Biographie
Bienvenue dans l'ère moderne où tout peut devenir une œuvre d'art. Un jeune Italien, Piero Manzoni, a décidé de remettre en question le statut de l'objet d'art tel qu'il a été représenté tout au long du modernisme. Son approche ironique de l'art d'avant-garde préfigure directement l'art conceptuel. Par rapport au travail d'Yves Klein, ses influences incluent Marcel Duchamp et Ben Vautier. Artiste autodidacte, Manzoni expose pour la première fois en 1956, à l'âge de 23 ans. Ses premières œuvres sont liées au mouvement Arte Nucleare, créé en 1951 en Italie. Manzoni en fut l'un des principaux représentants et publia avec Lucio Fontana le manifeste Per una pittura Organica (Pour une peinture organique). Lors de l'exposition au Château Sforzesco de Soncino, son talent a été mis en évidence pour la première fois.

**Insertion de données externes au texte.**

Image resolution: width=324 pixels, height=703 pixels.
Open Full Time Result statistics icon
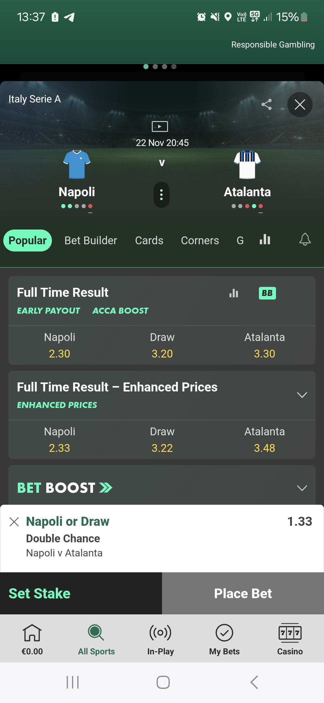pos(234,293)
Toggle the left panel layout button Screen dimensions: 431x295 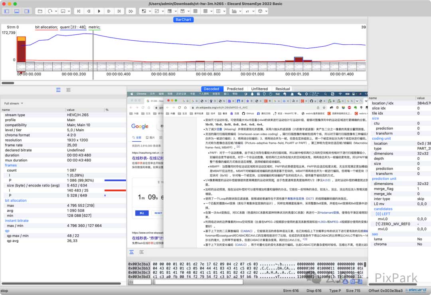click(x=7, y=11)
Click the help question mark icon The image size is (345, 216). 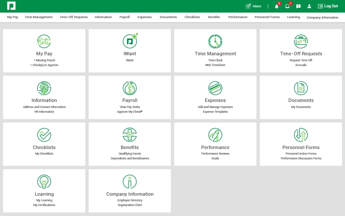coord(298,6)
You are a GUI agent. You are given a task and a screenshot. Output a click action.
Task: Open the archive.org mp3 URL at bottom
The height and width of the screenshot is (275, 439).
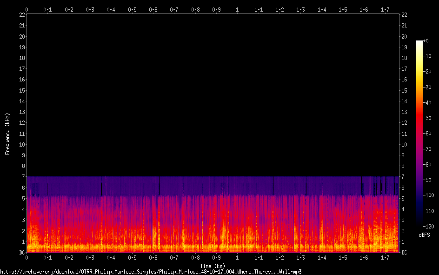(153, 271)
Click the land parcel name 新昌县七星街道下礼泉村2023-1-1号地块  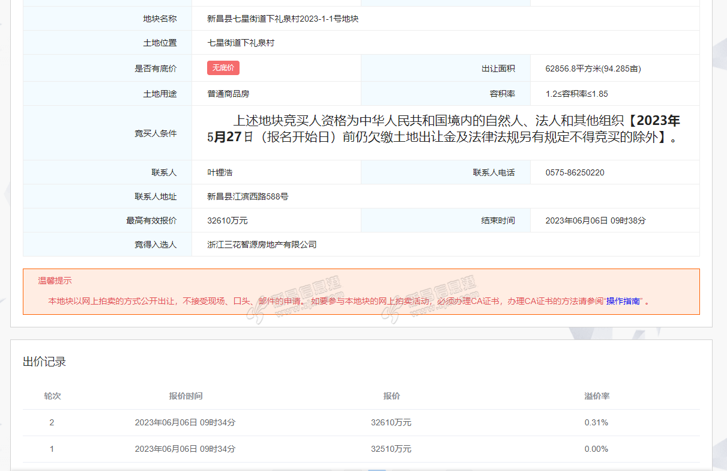tap(283, 19)
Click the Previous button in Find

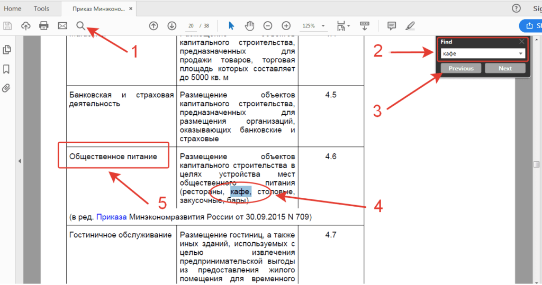(461, 68)
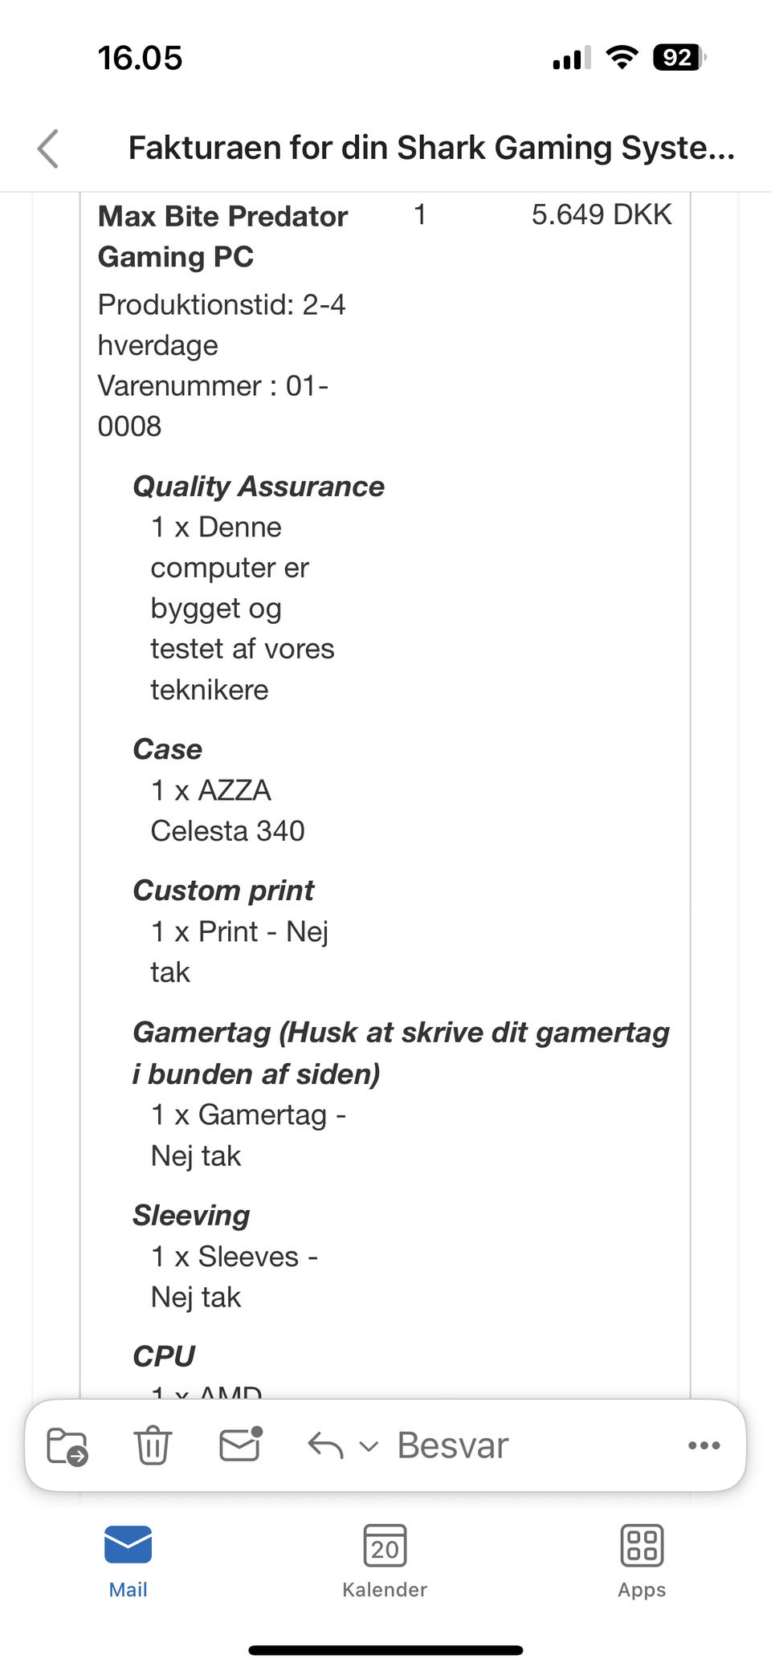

Un an plus tard, il commence à remettre en question le statut de l'objet d'art. La visite de l'exposition Epoca Blu d'Yves Klein à la Galleria Apollinare de Milan en 1957 a été d'une importance cruciale pour ce changement de philosophie de Manzoni. Où Klein a montré ses 11 monochromes bleus identiques. En réponse, Manzoni a produit ses Achromes, des espaces vides sans lignes ni couleurs. Expérimentant avec les matériaux et les pigments, ses toiles étaient enduites de gesso ou remplies de mottes de kaolin. Parfois, il s'agissait simplement de peintures en relief représentant du tissu plié. Plus tard, ses Achromes furent créés à partir de fibre de verre, de coton ou de petits pains. Certains d'entre eux étaient imprégnés de couleur phosphorescente ou trempés dans du chlorure de cobalt, afin que les couleurs puissent changer avec le temps ou permettre aux toiles de briller dans le noir. Ces œuvres montrent l'influence de l'artiste américain Robert Rauschenberg et ses toiles peintes en blanc. À cette époque, il produisait en s'inspirant des tendances dominantes de l'art informel.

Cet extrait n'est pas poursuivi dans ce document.